● WHAT YOU ARE ASKED TO DO
Look below for the lines from the one with "Image resolution: width=900" to the one with "Launch Reg转换为Bat converter", and copy exactly those lines, both ends included.
━━━ EXTRACTED MATERIAL ━━━
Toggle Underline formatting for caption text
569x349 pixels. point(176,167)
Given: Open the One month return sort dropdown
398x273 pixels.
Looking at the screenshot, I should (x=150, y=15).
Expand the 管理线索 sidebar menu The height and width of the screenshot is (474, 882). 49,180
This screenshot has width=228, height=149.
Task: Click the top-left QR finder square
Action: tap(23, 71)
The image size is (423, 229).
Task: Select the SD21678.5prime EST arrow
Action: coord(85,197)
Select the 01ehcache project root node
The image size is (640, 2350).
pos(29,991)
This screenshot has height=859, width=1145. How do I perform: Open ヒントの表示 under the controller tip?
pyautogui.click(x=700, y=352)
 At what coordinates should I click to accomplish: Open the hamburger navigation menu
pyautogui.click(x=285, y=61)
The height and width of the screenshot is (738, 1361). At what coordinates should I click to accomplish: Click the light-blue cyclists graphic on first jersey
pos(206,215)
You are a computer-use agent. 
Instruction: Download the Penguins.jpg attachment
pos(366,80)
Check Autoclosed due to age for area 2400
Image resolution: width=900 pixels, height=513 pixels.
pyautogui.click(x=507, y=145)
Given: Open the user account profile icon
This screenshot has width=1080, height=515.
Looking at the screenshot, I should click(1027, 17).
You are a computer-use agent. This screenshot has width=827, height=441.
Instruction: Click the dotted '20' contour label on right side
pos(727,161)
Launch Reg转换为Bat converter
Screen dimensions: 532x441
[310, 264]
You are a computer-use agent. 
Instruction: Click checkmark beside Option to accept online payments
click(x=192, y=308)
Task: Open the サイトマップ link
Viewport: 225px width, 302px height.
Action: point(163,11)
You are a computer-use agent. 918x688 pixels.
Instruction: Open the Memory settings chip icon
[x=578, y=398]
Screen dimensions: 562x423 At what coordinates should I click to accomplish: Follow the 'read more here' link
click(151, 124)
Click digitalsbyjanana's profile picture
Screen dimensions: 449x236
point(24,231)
━━━
● ANSWER BOX
Image resolution: width=900 pixels, height=513 pixels.
pyautogui.click(x=507, y=145)
Given: Open the user account profile icon
This screenshot has width=1080, height=515.
Looking at the screenshot, I should click(1027, 17).
You are a computer-use agent. This screenshot has width=827, height=441.
Instruction: Click the dotted '20' contour label on right side
pos(727,161)
Launch Reg转换为Bat converter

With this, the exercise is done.